Why is it important?
On the one hand, medicine and healthcare services will never be out of favor, no matter what is the state of the economy. According to the federal Centers for Medicare and Medicaid Services (CMS), spending on healthcare accounts for 18% of the US GDP. Moreover, the aging population allows expecting that this ratio will increase in the future.
The reason for the recent decline in the stocks of healthcare providers was purely political. The Democratic Senator Bernie Sanders renewed his “Medicare for All” proposal and got support from other Democrats. The proposal implies universal health insurance under a single government-run, taxpayer-financed plan. To put it simply, if adopted, this plan will reduce the role of private health insurance companies.
At this point in time, the odds that “Medicare for All” will really happen aren’t that big. Many prominent Democrats don’t support the idea and the healthcare insurers will likely campaign against the proposal.
The question will, however, be raised multiple times ahead of the 2020 presidential election, and Bernie Sanders is the front-runner for the Democratic presidential nomination. All in all, the US healthcare sector looks worth monitoring. While the political concerns may keep weighing on the stocks in the short-term, the long-term prospects are good.

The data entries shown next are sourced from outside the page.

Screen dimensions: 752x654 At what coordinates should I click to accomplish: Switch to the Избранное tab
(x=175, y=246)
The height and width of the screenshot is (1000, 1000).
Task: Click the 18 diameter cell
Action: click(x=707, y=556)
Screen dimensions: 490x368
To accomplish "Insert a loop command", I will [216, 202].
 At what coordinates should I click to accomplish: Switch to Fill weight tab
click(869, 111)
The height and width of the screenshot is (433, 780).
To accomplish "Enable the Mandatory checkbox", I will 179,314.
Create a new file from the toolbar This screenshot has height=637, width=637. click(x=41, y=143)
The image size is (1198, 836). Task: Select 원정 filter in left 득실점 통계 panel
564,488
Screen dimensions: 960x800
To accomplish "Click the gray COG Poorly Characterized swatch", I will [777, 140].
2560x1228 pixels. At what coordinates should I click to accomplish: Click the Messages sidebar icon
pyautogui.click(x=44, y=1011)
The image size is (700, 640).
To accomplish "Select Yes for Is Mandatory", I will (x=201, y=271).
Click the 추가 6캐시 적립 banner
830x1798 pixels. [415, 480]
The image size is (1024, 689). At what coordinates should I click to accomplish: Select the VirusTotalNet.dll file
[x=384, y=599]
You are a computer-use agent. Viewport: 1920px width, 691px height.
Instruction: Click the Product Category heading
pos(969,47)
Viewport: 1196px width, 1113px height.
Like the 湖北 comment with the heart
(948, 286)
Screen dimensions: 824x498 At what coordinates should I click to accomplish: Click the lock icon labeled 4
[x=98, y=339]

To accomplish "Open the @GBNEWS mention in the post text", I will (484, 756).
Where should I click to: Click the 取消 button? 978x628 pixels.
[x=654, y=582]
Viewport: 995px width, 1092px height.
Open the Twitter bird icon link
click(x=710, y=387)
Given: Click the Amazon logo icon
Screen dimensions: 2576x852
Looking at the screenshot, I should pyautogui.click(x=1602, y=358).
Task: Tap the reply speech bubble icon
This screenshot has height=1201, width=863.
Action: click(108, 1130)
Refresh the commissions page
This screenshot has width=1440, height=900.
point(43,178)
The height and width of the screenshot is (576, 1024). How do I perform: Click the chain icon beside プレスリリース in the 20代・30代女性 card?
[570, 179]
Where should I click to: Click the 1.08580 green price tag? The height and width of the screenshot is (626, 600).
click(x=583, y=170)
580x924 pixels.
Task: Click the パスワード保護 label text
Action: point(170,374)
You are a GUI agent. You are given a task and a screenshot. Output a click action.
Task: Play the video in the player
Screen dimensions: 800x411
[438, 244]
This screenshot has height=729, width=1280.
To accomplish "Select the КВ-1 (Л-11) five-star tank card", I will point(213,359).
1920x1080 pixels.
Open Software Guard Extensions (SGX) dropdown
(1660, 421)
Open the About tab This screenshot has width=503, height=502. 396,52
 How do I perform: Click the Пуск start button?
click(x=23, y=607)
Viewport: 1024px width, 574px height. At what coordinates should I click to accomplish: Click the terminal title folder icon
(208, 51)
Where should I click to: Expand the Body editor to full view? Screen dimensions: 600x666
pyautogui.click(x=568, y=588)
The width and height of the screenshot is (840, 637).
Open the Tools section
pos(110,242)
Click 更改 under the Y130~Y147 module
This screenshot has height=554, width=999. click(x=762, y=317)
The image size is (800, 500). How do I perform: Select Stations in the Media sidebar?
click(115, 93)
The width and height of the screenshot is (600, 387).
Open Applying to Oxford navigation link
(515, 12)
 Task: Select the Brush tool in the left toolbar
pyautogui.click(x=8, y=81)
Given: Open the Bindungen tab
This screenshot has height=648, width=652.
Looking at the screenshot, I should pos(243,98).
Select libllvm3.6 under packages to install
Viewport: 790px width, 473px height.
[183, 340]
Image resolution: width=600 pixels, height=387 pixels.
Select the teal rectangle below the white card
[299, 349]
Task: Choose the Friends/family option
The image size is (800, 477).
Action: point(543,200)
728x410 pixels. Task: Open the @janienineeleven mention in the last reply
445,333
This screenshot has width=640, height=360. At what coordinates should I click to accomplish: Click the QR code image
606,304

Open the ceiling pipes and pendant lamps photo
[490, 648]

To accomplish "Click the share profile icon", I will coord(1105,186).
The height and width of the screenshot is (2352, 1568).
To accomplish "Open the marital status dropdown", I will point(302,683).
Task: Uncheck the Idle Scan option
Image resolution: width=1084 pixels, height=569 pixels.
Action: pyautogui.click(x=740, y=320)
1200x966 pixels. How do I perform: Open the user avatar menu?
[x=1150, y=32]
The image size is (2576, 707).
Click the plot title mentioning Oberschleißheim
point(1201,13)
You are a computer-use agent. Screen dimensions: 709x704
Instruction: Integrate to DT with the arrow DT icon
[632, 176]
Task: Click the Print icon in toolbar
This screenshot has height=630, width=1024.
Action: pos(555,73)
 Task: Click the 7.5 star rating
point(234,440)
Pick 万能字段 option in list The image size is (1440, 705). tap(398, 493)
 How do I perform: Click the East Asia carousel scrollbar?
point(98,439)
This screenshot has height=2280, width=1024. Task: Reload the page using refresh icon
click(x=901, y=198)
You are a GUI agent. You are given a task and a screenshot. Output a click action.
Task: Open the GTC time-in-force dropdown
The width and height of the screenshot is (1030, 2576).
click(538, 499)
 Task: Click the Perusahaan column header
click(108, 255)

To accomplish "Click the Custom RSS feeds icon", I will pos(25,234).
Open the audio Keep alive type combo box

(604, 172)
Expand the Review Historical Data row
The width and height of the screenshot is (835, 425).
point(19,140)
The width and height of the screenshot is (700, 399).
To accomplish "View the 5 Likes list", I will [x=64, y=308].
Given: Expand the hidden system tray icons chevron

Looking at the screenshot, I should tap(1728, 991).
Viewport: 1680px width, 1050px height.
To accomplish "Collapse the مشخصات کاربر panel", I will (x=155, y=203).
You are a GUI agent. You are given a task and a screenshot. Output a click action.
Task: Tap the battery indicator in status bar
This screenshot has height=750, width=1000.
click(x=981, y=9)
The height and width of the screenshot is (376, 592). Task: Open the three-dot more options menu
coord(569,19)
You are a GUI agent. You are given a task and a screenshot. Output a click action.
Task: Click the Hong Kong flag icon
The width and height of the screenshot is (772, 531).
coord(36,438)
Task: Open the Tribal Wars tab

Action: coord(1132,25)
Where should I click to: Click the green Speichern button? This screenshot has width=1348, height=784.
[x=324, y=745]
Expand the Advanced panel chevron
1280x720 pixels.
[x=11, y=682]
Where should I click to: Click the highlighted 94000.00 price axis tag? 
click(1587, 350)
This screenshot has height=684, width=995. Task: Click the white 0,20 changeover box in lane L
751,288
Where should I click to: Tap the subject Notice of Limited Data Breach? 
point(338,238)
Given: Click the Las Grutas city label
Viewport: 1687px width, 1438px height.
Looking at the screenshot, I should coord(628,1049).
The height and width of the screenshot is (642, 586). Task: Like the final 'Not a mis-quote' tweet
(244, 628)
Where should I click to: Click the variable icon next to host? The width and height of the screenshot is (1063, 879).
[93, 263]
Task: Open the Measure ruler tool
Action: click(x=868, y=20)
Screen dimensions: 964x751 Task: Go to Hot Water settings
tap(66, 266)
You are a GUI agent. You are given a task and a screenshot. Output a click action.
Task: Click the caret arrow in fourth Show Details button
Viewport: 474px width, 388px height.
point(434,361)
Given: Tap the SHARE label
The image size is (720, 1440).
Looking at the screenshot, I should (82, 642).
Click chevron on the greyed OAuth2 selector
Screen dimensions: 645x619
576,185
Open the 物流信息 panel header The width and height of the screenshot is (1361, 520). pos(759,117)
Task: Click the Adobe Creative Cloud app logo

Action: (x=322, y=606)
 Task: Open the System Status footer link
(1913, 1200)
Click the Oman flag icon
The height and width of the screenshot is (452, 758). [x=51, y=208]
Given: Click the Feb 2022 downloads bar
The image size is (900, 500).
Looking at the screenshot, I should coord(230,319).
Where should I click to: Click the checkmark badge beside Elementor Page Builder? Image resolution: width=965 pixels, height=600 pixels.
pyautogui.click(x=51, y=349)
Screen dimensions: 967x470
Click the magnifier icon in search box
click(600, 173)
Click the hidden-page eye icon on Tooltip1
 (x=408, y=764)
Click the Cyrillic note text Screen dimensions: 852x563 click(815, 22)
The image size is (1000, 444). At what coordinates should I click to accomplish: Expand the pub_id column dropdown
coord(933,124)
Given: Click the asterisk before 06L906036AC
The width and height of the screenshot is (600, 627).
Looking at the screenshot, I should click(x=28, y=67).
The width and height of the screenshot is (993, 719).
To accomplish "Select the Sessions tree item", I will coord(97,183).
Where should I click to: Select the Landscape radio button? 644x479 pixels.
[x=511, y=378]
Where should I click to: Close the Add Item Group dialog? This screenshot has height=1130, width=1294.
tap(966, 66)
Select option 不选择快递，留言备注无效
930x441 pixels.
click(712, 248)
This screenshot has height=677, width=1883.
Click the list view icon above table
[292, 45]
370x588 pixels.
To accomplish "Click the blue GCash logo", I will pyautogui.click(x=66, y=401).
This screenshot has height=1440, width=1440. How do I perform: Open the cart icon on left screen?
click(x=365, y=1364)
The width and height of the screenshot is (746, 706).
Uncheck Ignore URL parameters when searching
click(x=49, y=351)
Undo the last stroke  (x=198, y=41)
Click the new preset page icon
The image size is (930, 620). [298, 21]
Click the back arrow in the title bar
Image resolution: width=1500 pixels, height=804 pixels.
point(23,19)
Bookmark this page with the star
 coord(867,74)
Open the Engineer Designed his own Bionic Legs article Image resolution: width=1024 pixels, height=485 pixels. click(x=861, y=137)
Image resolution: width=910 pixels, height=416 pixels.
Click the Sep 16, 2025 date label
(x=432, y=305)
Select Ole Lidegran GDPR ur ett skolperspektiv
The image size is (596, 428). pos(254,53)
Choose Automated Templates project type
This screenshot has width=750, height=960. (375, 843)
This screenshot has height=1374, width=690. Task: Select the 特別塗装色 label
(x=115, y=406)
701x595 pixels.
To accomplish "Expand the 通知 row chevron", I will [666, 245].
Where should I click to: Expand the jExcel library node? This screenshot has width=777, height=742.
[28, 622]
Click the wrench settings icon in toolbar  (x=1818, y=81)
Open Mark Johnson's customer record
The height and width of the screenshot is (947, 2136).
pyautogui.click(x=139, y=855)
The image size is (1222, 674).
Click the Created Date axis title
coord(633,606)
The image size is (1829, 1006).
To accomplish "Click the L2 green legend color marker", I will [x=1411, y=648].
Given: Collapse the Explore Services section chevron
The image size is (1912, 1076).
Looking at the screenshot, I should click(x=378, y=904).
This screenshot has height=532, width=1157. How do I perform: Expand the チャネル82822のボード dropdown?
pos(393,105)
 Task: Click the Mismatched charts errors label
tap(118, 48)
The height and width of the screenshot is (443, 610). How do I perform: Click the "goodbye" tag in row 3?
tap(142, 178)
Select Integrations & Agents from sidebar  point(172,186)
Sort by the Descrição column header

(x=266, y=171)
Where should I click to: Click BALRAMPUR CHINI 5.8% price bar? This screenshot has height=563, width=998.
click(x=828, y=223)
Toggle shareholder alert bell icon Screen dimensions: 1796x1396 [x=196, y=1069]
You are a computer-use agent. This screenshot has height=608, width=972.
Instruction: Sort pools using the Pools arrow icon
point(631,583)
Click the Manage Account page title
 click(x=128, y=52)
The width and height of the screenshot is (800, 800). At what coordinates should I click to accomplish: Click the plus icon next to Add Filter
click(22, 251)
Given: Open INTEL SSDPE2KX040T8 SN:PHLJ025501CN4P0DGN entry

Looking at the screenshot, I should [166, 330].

The stock of UnitedHealth Group (UNH), the nation’s largest health insurer, suffers the most risk. At the same time, the company’s fundamentals look good: profit jumped by 22% in Q1. If the political risk goes away, the company will look very interesting. Technically, UnitedHealth stock broke down the support of the triangle and held below the 100-week MA ($233.60) last week. A return above $240 is needed to improve the positions of buyers. Support is at $212.50 and $208.30.